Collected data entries
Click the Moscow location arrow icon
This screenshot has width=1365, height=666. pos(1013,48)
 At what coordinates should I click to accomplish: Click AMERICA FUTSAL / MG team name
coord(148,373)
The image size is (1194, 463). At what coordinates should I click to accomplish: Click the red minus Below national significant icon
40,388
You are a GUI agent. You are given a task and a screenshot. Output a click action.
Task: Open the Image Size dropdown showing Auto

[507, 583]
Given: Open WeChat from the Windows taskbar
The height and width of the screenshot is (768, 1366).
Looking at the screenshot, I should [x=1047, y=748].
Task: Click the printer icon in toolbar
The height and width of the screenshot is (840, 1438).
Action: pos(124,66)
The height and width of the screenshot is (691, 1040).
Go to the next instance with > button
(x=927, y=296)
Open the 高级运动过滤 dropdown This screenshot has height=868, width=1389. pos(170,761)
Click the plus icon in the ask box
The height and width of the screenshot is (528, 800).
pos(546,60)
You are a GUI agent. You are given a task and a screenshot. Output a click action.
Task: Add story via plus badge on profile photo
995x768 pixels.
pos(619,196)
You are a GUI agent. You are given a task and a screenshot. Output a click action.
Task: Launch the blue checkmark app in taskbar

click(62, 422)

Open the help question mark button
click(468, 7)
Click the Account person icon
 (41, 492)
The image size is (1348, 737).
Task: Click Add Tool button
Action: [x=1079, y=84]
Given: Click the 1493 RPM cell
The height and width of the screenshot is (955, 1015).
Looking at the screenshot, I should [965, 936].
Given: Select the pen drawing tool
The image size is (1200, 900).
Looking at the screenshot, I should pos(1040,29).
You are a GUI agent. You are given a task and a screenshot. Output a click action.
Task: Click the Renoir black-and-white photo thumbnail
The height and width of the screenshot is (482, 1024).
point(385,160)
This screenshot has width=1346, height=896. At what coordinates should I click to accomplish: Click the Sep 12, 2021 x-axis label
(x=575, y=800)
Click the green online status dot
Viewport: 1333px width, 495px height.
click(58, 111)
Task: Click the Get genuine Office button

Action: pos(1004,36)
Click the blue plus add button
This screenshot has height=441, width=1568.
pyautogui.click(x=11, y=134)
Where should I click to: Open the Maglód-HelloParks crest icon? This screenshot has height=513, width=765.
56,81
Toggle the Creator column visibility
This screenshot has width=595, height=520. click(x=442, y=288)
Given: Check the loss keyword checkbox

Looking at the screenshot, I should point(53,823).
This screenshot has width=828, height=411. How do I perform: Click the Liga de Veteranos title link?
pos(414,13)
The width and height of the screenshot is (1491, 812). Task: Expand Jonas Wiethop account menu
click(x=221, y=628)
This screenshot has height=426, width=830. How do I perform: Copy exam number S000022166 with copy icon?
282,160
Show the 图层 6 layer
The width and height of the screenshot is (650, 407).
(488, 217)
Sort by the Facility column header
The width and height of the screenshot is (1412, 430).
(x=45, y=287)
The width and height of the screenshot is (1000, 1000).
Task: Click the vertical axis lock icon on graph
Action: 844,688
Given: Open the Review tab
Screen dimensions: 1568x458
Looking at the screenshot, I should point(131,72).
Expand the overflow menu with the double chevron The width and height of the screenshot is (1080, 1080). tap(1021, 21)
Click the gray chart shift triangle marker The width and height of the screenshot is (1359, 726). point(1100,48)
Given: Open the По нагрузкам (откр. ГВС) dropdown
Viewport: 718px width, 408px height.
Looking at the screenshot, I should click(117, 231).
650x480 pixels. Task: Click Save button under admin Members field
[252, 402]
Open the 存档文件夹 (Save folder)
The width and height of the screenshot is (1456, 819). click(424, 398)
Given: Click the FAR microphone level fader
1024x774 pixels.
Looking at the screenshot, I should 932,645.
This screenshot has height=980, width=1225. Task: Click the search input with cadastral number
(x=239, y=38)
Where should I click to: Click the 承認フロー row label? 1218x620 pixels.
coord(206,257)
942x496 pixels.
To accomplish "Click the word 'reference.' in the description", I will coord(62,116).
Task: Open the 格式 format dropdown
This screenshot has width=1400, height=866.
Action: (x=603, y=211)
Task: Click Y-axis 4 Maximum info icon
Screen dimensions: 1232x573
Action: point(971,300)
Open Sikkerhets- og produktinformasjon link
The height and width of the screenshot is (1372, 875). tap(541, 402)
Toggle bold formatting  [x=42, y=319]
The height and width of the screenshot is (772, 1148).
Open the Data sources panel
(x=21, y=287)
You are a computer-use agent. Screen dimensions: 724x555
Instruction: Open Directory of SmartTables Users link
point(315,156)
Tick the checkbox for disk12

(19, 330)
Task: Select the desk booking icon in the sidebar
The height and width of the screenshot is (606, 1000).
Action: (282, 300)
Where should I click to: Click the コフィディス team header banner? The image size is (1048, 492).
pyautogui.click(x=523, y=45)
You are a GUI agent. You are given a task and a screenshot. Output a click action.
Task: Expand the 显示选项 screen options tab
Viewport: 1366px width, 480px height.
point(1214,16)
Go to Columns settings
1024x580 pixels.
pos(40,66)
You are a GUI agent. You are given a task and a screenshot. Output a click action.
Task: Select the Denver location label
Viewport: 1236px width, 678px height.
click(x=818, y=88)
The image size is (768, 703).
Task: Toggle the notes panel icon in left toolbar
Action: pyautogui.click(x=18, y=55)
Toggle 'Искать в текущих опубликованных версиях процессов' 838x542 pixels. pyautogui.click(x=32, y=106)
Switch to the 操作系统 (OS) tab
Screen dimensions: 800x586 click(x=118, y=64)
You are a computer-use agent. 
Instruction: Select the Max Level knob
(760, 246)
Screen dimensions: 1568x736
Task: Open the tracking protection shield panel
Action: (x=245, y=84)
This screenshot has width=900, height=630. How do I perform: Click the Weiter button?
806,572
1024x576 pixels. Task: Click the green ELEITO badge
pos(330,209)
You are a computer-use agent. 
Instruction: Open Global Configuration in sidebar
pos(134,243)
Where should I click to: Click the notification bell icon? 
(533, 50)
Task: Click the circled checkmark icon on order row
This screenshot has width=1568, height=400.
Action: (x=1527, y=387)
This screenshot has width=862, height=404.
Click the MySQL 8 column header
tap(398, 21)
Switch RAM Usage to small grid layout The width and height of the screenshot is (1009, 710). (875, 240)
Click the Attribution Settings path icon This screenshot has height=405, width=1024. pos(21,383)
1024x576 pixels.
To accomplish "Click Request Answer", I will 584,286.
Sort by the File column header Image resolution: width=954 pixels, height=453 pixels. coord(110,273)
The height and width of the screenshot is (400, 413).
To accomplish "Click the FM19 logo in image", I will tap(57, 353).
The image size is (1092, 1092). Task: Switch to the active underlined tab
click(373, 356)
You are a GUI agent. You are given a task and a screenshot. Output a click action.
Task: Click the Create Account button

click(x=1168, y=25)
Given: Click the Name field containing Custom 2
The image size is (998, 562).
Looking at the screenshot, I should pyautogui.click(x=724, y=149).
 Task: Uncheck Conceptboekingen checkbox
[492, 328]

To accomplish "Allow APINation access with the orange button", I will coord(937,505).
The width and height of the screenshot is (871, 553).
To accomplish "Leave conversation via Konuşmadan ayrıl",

WHAT YOU WILL DO: Once the line containing "Click the plus icon in the ask box" has been written out, please stop; every line before it, back to the first line of the records above, should be given exactly.

ANSWER BELOW:
Click the Moscow location arrow icon
This screenshot has width=1365, height=666. pos(1013,48)
 At what coordinates should I click to accomplish: Click AMERICA FUTSAL / MG team name
coord(148,373)
The image size is (1194, 463). At what coordinates should I click to accomplish: Click the red minus Below national significant icon
40,388
You are a GUI agent. You are given a task and a screenshot. Output a click action.
Task: Open the Image Size dropdown showing Auto

[507, 583]
Given: Open WeChat from the Windows taskbar
The height and width of the screenshot is (768, 1366).
Looking at the screenshot, I should [x=1047, y=748].
Task: Click the printer icon in toolbar
The height and width of the screenshot is (840, 1438).
Action: pos(124,66)
The height and width of the screenshot is (691, 1040).
Go to the next instance with > button
(x=927, y=296)
Open the 高级运动过滤 dropdown This screenshot has height=868, width=1389. pos(170,761)
Click the plus icon in the ask box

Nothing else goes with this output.